- _Task to complete_:
From the line containing "Where should I" to the final line of the entries, copy each line exactly. Pictures stay out.

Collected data

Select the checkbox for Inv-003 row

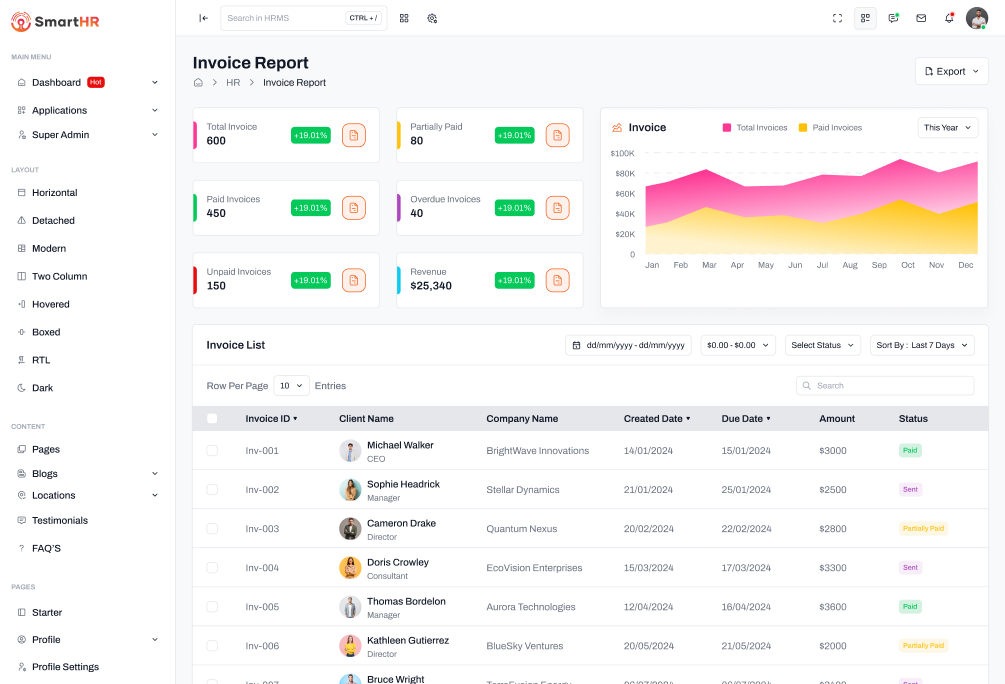[212, 529]
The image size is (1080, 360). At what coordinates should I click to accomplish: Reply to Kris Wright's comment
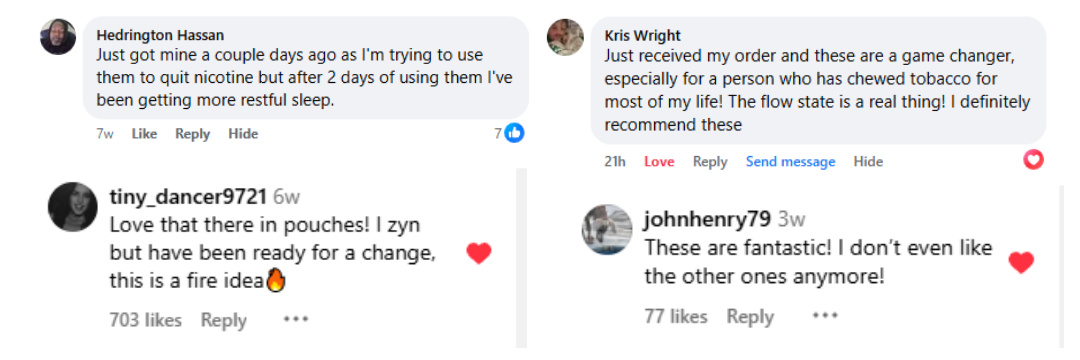710,162
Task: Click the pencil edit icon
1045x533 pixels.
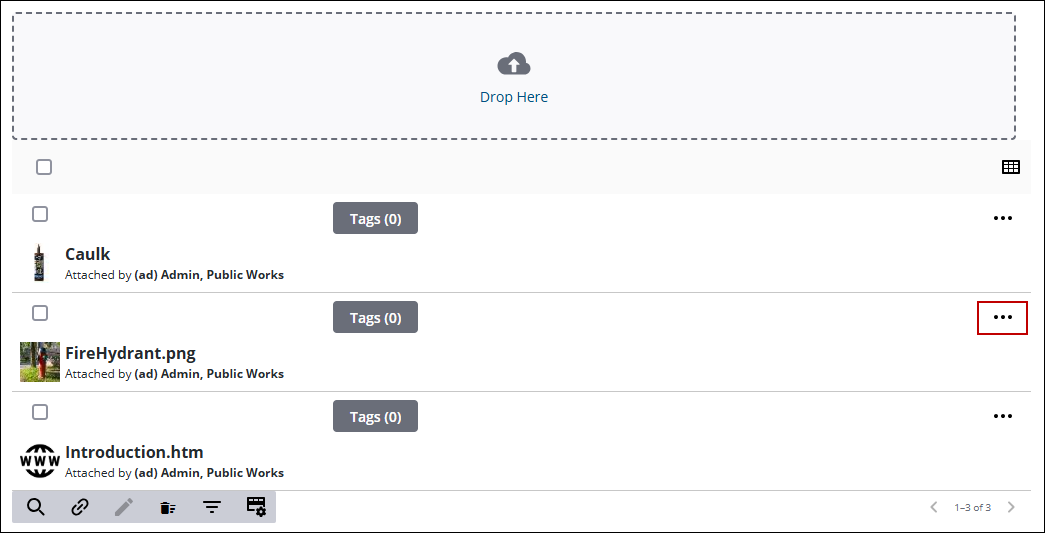Action: pyautogui.click(x=124, y=507)
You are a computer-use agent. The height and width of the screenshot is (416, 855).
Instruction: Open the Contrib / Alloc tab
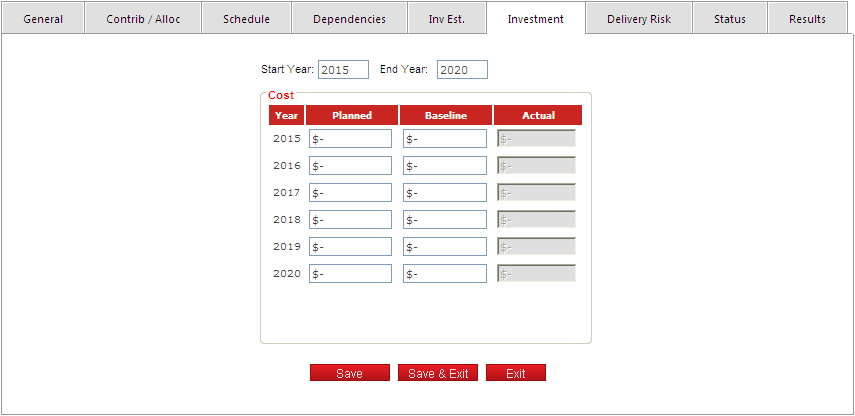[x=143, y=19]
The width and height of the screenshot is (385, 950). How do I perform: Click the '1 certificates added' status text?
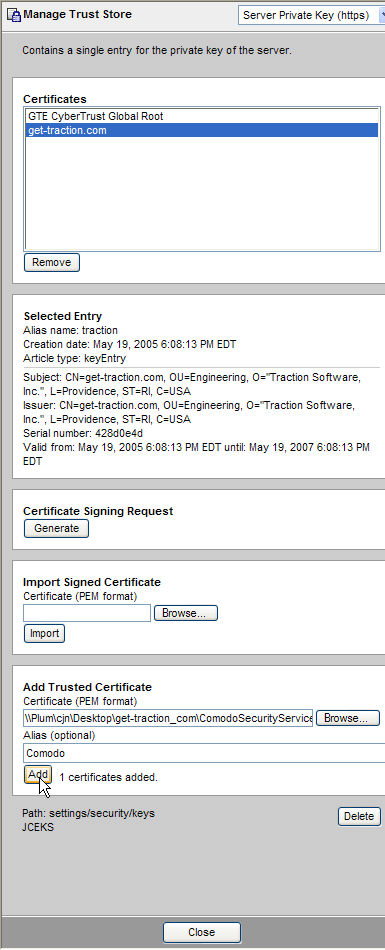[109, 777]
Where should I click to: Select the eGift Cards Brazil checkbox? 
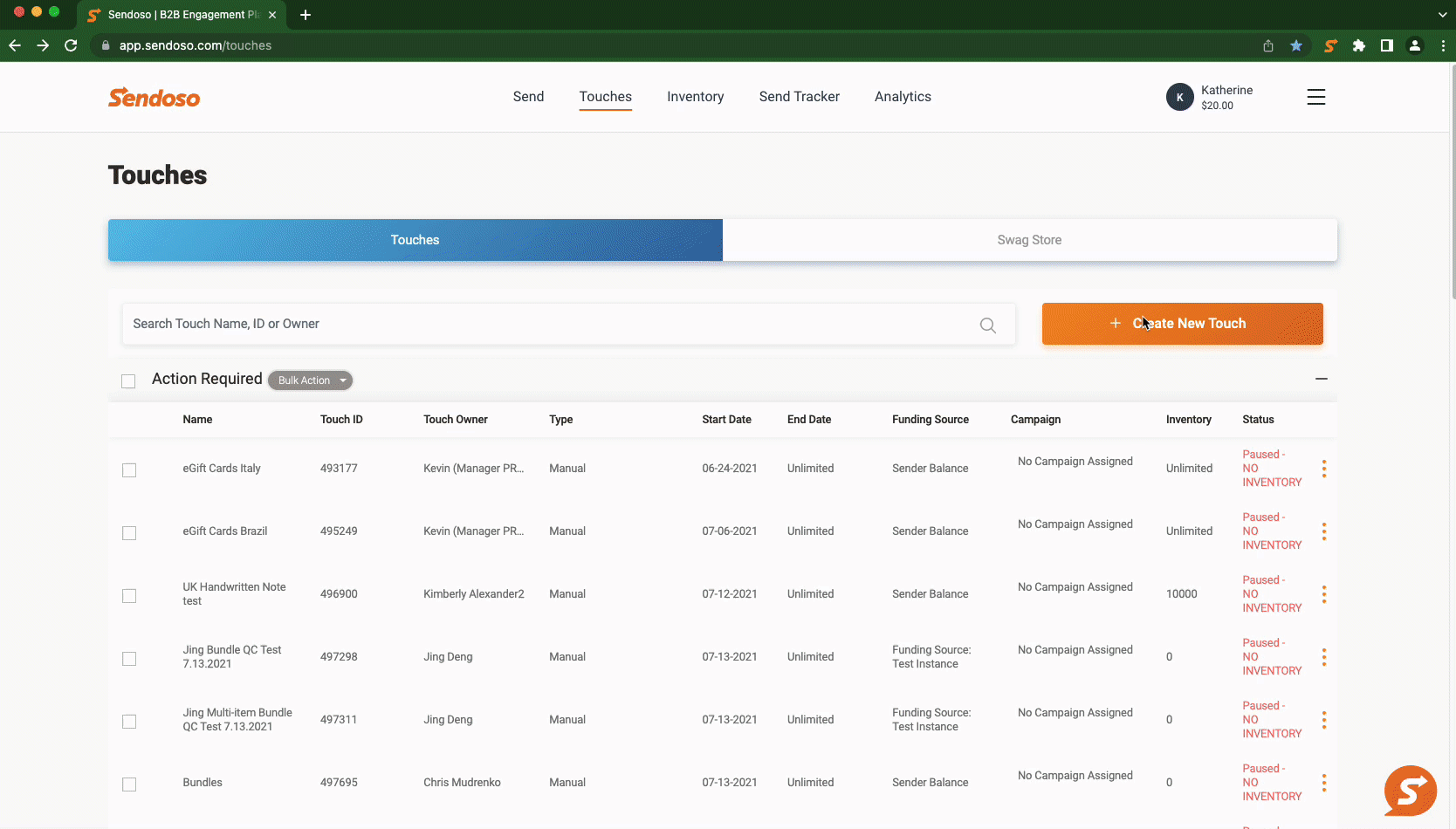tap(129, 533)
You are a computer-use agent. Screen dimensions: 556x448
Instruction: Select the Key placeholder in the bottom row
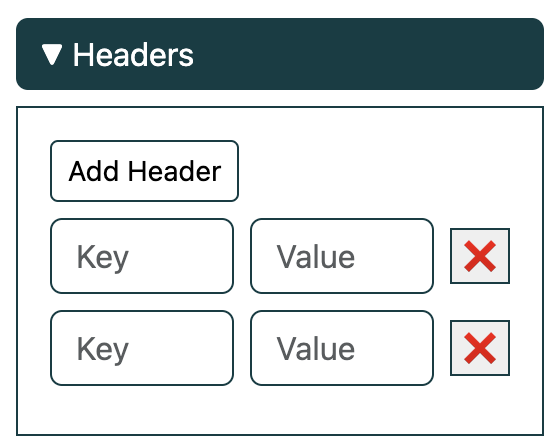point(103,349)
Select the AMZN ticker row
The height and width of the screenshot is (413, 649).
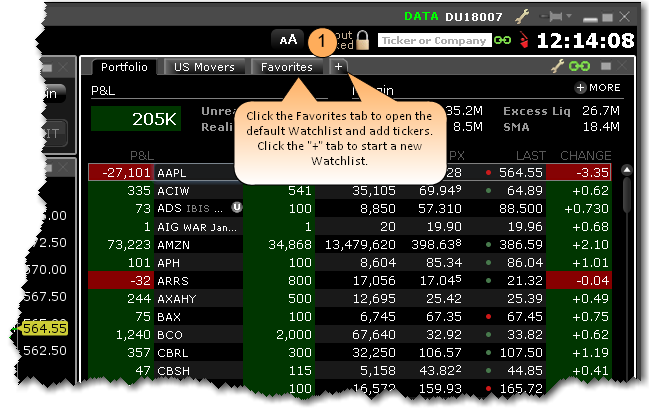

- _Solution to the problem_:
Where should I click to: Select the eGift Cards Brazil checkbox? 
tap(129, 533)
You are a computer-use agent. Screen dimensions: 556x448
Instruction: Select the Key placeholder in the bottom row
point(103,349)
Select the AMZN ticker row
The height and width of the screenshot is (413, 649).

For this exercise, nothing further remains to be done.